As a former single mother, this is so very important. A society that puts a child’s wellbeing behind the importance of the workplace is simply saying that a parent’s job is not the #1 priority, and that is just fundamentally wrong and backwards. Without well-rounded and secure people to work those jobs, our civilizations would be in the toilet to begin with. The only way we get these well-rounded and secure people is to offer children those things in their formative years.
When I was a single parent, I actually lost a job because of the number of times I had to stay home to take care of my daughter, or got called away from work (she was having very bad sinus issues back then). I had a very understanding and supportive boss in the beginning of my stint there (who was so wonderfully generous with me!), but he ended up getting sick with cancer himself, crestfallenly. When his position was replaced, my new boss took me off the day schedule completely. When I asked him if I was fired, he responded with: “No, you can work any of the night venues we have.” (My technical position was in security.) When I was a new hire, right there ON my application, I stated that I could not work nights. My daughter was only 3 and 4 at the time; she needed me at home. When I told this new employer that, he essentially said, “Tough. That’s too bad for you.”, but in more PC, un-punishable terms, of course. (These night gigs were not even uniform. There were only a few a month, and they ran until sunrise sometimes. Nothing that would have put food on the table and paid the bills, or anything you can find a dependable sitter for.) Au fond, what this bossman was doing was keeping me on payroll knowing I couldn’t make those hours, all so that I could not collect unemployment. It was a mean, lowly, dirty trick to pull on a single mother — and a dirt poor single mother, at that! — so I decided I was not going to take that treatment sitting down. I fought the company for unemployment on principle alone. You can bet your bottom dollar (and I did!) that I won it too!! So, the moral of this story is. . .

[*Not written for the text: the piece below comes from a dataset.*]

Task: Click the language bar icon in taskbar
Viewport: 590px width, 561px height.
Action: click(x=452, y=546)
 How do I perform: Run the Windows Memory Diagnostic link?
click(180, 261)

Voting for reproductive justice does not *just* mean the rights to abortion/the morning after pill and birth control, like so many people think. You must take the time to educate yourself and read the fine print; voting against reproductive rights may just put your paycheck in jeopardy when your little one needs you at home to love them, nurture them, and nurse them back to health. I’m sorry, but when my daughter is sick, there is NOWHERE else she should be but in MY arms. Anyone who is going to try and tell me any differently is going to have to put up with the fallout of my determination to prove just how crooked and unscrupulous that is to not only the parent and child(ren), but also to humanity.